Denmark is set to become the first country to hold bovines accountable for their carbon footprint.
Following an agreement earlier this week by the Scandinavian nation’s coalition government, lawmakers announced a plan to tax farmers about $43 (300 kroner) per ton of carbon dioxide equivalent emitted by cows, pigs, and sheep, which account for a huge portion of global methane emissions. The tax, which is part of a broader climate agreement to reduce emissions and preserve habitats, will go into effect in 2030.
“With today’s agreement, we are investing billions in the biggest transformation of the Danish landscape in recent times,” Foreign Minister Lars Løkke Rasmussen said in a statement Tuesday, according to CNN. “At the same time, we will be the first country in the world with a [carbon] tax on agriculture.”
Agriculture is a major culprit in the global climate crisis. In 2015, livestock farming alone contributed around 12% of man-made greenhouse gas emissions, according to the UN’s Food and Agriculture Organization.
And in Denmark, a major exporter of dairy and pork, that problem is even more pronounced. A quarter of the Scandinavian nation’s greenhouse gas emissions come from agriculture, more than any other sector, according to a 2022 report from the European Commission.
Because of a 60% tax break that was a part of the agreement, the actual cost per ton of CO2 equivalent for farmers will be just 120 kroner ($17) for the first five years of the policy. The average dairy cow in Denmark produces 5.6 tons of CO2 equivalent per year, according to Danish think tank Concito. That will equate to an annual tax of 672 kroner per cow—or roughly $96. In 2035, the rate will go up to 300 kroner per CO2 ton ($42).
The levy is expected to be approved by the Danish parliament later this year, and while it would be the first time such a policy has been implemented, it isn’t the first time a country has tried. In fact, the “burp tax” is coming to Europe right after it died on the vine in Oceania.
Agriculture tax in New Zealand
Grassy New Zealand was actually the first nation to propose a burp tax, back in 2022. The island nation is dominated by livestock—both in terms of economics and population. In 2023, dairy accounted for 28% of its exports, according to the International Trade Administration, and cows and sheep outnumber people seven to one.

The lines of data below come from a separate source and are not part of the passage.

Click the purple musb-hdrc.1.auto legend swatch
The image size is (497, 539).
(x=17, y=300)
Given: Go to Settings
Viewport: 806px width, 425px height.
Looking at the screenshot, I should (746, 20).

If it had stuck around, the policy would have started taxing New Zealand farmers next year, but the plan sparked outrage in the agricultural industry. In 2022, Andrew Hoggard, head of New Zealand’s agriculture lobbying group, said it would “rip the guts out of small-town New Zealand.”

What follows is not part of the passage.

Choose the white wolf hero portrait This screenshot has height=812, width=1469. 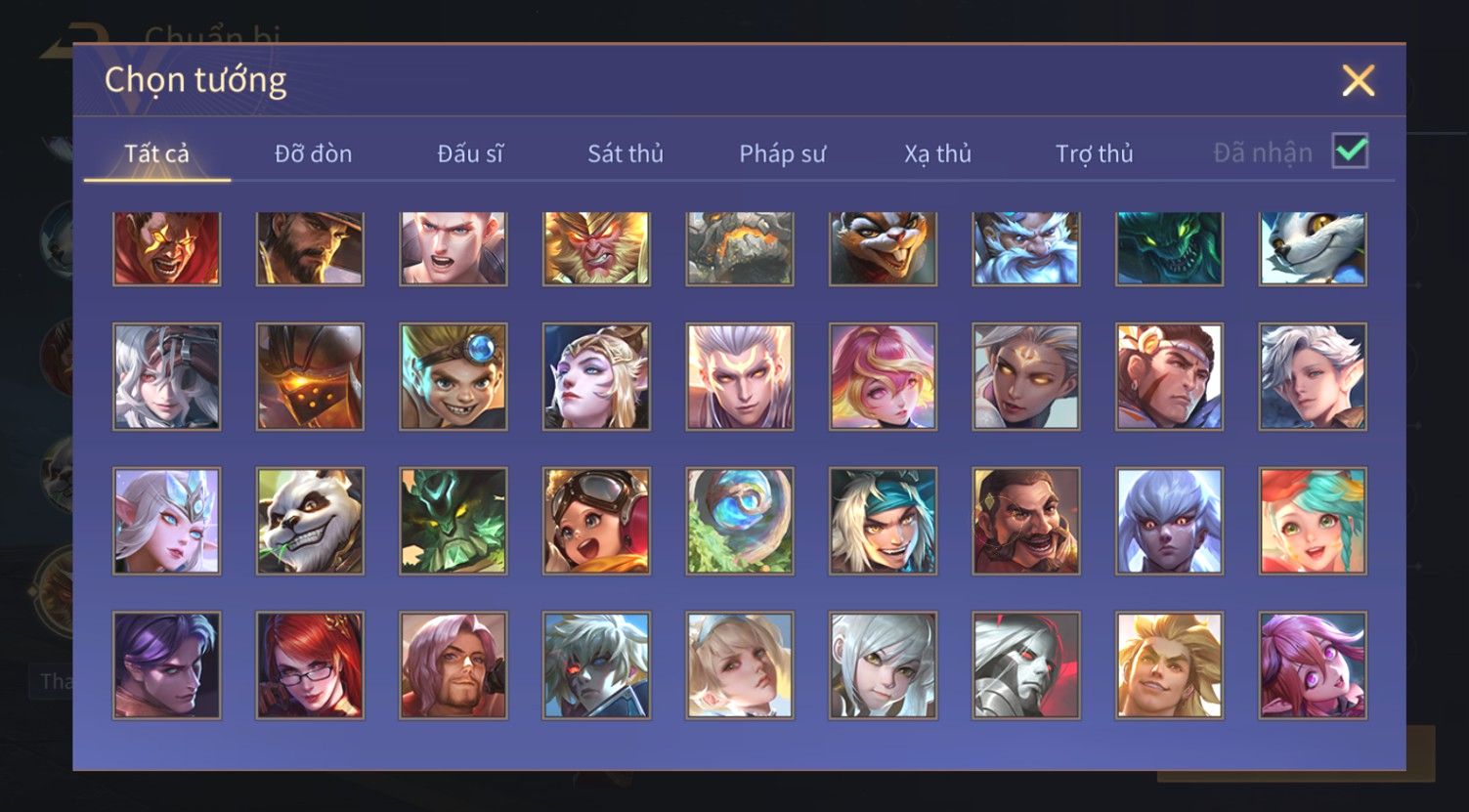(x=1313, y=248)
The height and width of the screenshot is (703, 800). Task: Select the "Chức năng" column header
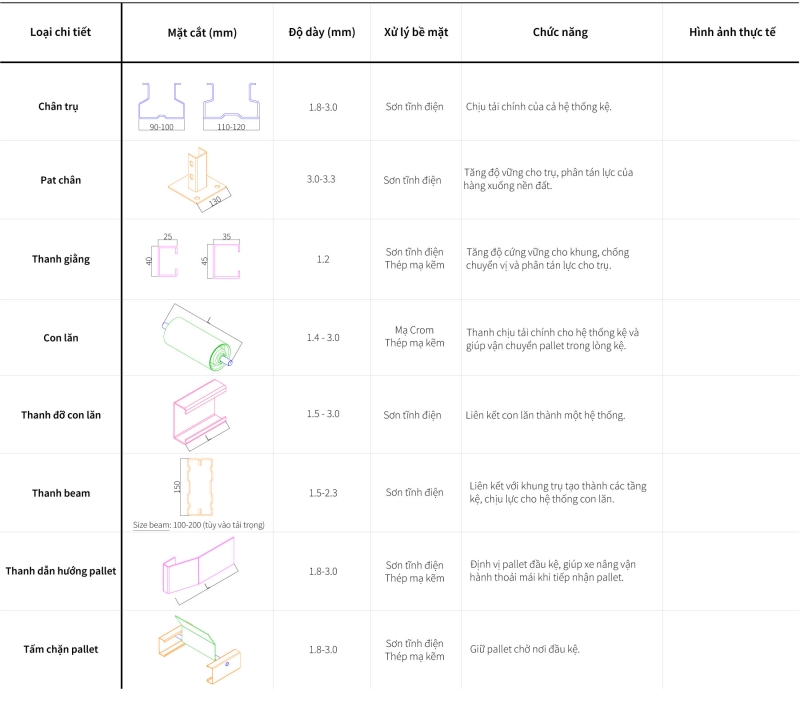click(560, 32)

Earlier this month, the country’s new center-right government said it was scrapping the plan and exploring other ways to reduce methane emissions.
Pushback from European farmers
In Europe, agriculture groups have responded to Denmark’s announcement with mixed feelings.
In a statement on Tuesday, Peter Kiær, chairman of the Danish farmers’ group Bæredygtigt Landbrug, called the plan bureaucratic and unnecessary.
“We recognize that there is a climate problem, and Danish agriculture will help solve it,” Kiær said. “But we do not believe that this agreement will solve the problems, because it will put a stick in the wheel of agriculture’s green investments.”
Kristian Hundeboll, the CEO of DLG Group, a Danish-owned cooperative that is one of the largest farm supply companies in Europe, told CNN that for Danish farmers to stay competitive, the policy would have to coincide with European Union legislation.
“Neither the climate, agriculture, nor the ancillary industries benefit from Denmark acting unilaterally,” he said.
Enacting any kind of similar policy across the bloc may be hard to achieve. The climate lobby in Europe is on the back foot after sweeping legislation to restore damaged habitats was shelved in March following a wave of farmer protests that embroiled the continent. Earlier this month, elections for the European Parliament—the legislative body of the European Union—resulted in significant gains for the political right.